Shifting Fog & Mist

We’ve been having some of what I like to call “mountain weather” – rain and drizzle along with beautiful, shifting fog and mist. Temperatures have been pretty warm, and we’ve had almost 6/10″ of rain at our place in the past few days. Given the heavy snow we had around this time last year, few are complaining about the rain.

There are a couple of fairly new books that I’ve been meaning to mention.

First, botanist Paul G. Davidson and forest service biologist Mark Pistrang have collaborated on a self-published book, “A Trailside Guide to the Mosses and Liverworts of the Cherokee National Forest.” I’ve only seen it online – you can find it on the site – but it looks good, with lots of color photographs. Cost is $36.95 for the paperback. According to the comment posted by a biologist down on the Piedmont, the book is also useful for the Athens and Atlanta areas. It’s definitely on my wish list.

Second, I’ve just finished Winton Porter’s “Just Passin’ Thru: A Vintage Store, the Appalachian Trail, and an Unforgettable Cast of Characters.” Porter is the proprietor of the trail store at Neal’s Gap, on 19/129 south of Blairsville (just east of Blood Mountain). He’s the first point of resupply for the northbound hikers on the Appalachian Trail from Springer Mountain, and the shop is famous for its weight-saving shakedowns of inexperienced hikers and their gear. The store and residence were constructed by the CCC, and are well worth a stop for the architecture and the view. (The current store was apparently the ballroom of lodge located there.) The shop also has a great collection of trail guides and field guides.

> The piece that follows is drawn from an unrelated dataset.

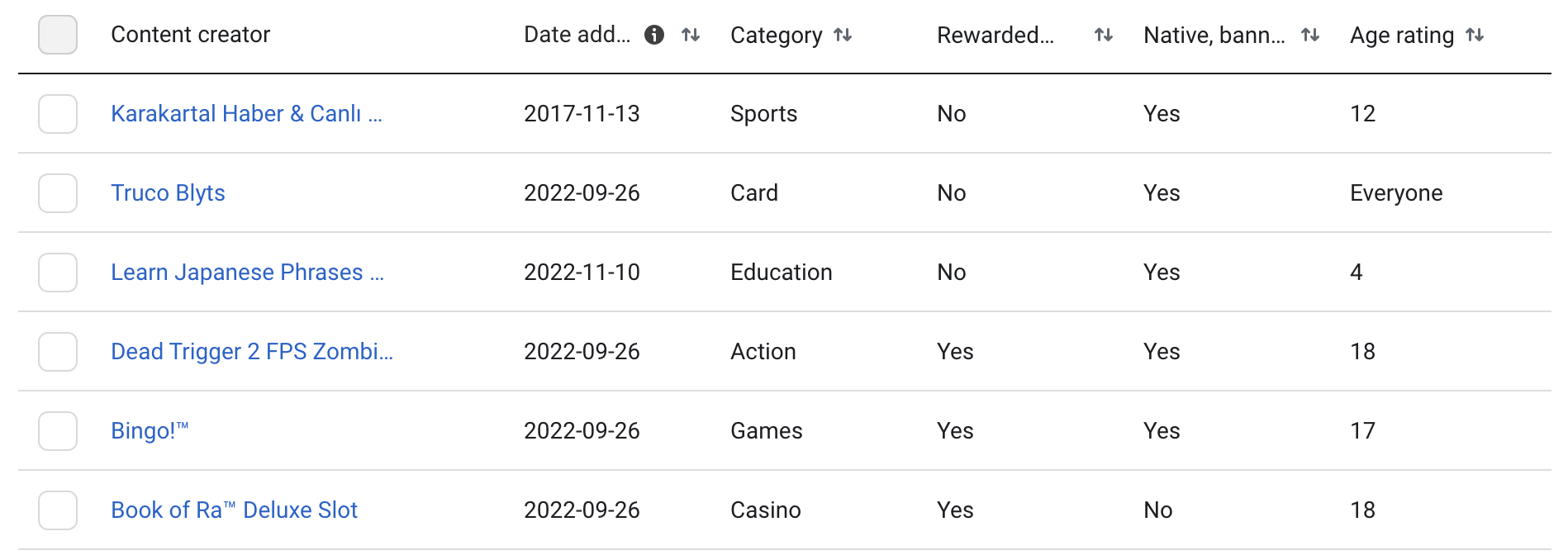1568x555 pixels.
Task: Check the Dead Trigger 2 row checkbox
Action: click(x=58, y=352)
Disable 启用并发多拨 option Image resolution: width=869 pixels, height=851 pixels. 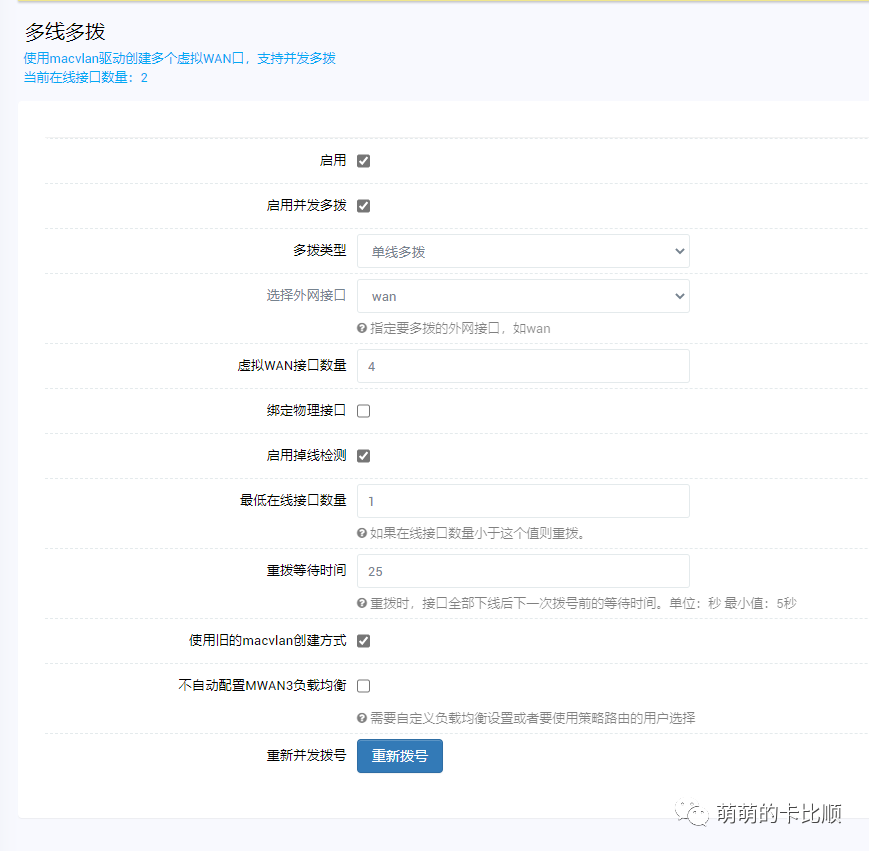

In fact, it is probably the best bookstore in the area these and similar local categories. Mr. Porter described the book to me as “a comedy,” and it is, although it has a little of everything from hiker rescues to local sociology. Most of the focus, though, is on the human comedy, which is supplied by the people who come through the store, both the first-timers and the old timers. I’m glad I read it. If you are at all curious about the store or about the “through hiker” experience, you will probably find it worthwhile.